Our focus
If individuals living with HIV are diagnosed timely and thus begin treatment with a CD4 count ≥350 cells/μL, they now have a life expectancy similar to the general population. At the same time, it appears that the incidence of new HIV infections has been declining both globally and in Denmark in recent years.
Despite the dramatic decline in morbidity and mortality from HIV since the start of the epidemic and an encouraging trend of decreasing HIV incidence, late HIV diagnosis remains a significant challenge in HIV treatment. About half of patients are still diagnosed in the late stages of the infection, and this has not changed significantly over the past few years despite extensive efforts. A late HIV diagnosis leads to increased morbidity and mortality despite effective treatment, a higher risk of lasting complications, and therefore a lower quality of life, as well as a higher risk of transmission of the infection within the community.
Research
At Department Q, we place a strong focus on improving timely HIV diagnosis, as this has a major impact on the patient's long-term prognosis and quality of life. As patients living with HIV are living longer, and more than 50% of the patients we follow are over 50 years old, another area of focus is aging and age-related comorbidities.
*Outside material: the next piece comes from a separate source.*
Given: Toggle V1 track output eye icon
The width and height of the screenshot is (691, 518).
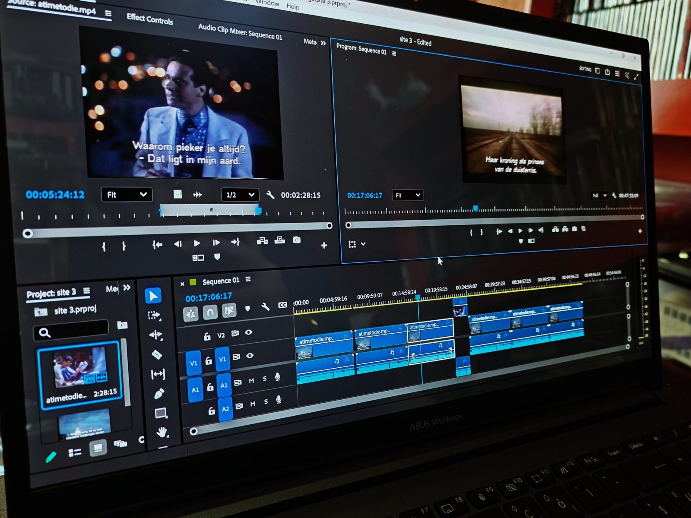Looking at the screenshot, I should coord(250,356).
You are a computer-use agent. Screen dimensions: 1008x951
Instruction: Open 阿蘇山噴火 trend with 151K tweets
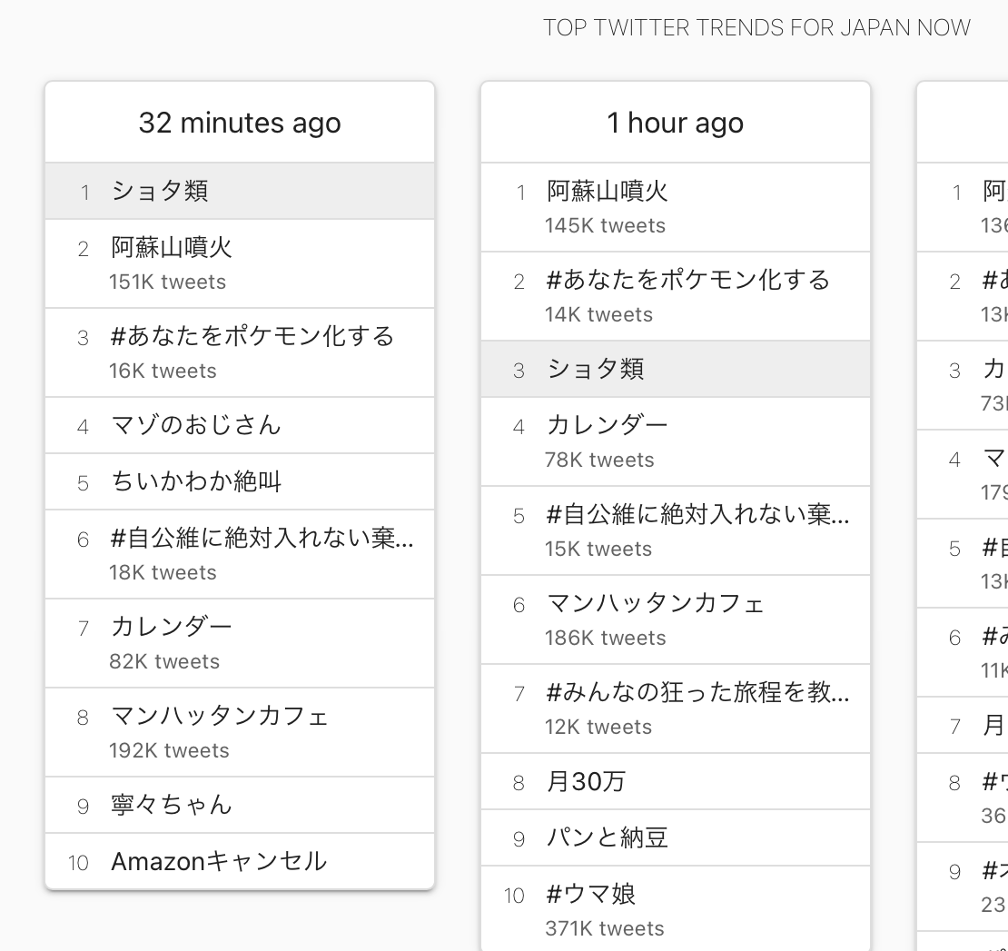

Mycobacterial infections, tuberculosis (TB), and non-tuberculous mycobacteria (NTM) can occur in HIV patients, especially those with weakened immune systems, and both have significantly high mortality. Therefore, we have established a national TB and NTM database among HIV patients to address unanswered aspects.
We have a particular interest in epidemiological research and greatly value our collaborations with other national and international partners. Finally, we also participate in various national and international clinical trials, including studies testing new medications.